**Activity:**
Return the data below exactly, but only from the line containing "You are a GUI" through the line containing "Task: Click the speech", with both of those lines included.

[Opening Material for this exercise section]

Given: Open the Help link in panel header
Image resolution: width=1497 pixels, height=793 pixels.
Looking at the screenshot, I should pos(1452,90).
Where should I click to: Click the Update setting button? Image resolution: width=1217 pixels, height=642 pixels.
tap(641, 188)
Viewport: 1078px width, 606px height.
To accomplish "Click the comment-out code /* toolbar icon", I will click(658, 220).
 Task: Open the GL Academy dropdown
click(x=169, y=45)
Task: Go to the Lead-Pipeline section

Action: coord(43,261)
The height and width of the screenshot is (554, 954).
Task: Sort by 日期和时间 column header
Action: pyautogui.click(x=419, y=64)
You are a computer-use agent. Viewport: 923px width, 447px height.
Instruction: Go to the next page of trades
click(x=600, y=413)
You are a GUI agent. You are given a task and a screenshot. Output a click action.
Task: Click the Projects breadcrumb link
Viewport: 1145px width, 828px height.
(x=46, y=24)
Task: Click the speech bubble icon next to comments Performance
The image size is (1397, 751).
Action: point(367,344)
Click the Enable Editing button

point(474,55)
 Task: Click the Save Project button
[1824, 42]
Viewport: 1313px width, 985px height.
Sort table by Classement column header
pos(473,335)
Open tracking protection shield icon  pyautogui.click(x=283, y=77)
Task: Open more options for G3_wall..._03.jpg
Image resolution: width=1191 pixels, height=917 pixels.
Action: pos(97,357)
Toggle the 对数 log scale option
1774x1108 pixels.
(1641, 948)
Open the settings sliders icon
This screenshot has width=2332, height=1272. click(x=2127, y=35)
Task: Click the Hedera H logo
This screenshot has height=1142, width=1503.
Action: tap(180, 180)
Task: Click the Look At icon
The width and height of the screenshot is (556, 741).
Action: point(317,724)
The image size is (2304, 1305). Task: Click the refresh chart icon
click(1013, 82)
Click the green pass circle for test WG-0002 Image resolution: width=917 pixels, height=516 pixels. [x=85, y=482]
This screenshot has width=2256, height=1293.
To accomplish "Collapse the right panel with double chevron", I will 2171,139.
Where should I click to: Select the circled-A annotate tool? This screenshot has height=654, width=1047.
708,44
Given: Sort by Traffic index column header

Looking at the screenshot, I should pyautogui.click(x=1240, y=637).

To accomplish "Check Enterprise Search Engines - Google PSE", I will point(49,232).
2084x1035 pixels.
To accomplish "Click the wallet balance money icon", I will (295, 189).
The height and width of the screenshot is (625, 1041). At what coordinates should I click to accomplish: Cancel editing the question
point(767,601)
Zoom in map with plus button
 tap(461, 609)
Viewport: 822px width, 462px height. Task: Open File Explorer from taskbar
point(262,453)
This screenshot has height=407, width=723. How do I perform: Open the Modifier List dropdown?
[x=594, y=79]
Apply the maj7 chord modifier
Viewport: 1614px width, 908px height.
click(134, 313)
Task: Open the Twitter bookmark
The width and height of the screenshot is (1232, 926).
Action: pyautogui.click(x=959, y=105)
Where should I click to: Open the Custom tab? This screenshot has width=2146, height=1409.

[Closing Material for this exercise section]

**Written reply:**
You are a GUI agent. You are given a task and a screenshot. Output a click action.
Task: Click the Projects breadcrumb link
Viewport: 1145px width, 828px height.
(x=46, y=24)
Task: Click the speech bubble icon next to comments Performance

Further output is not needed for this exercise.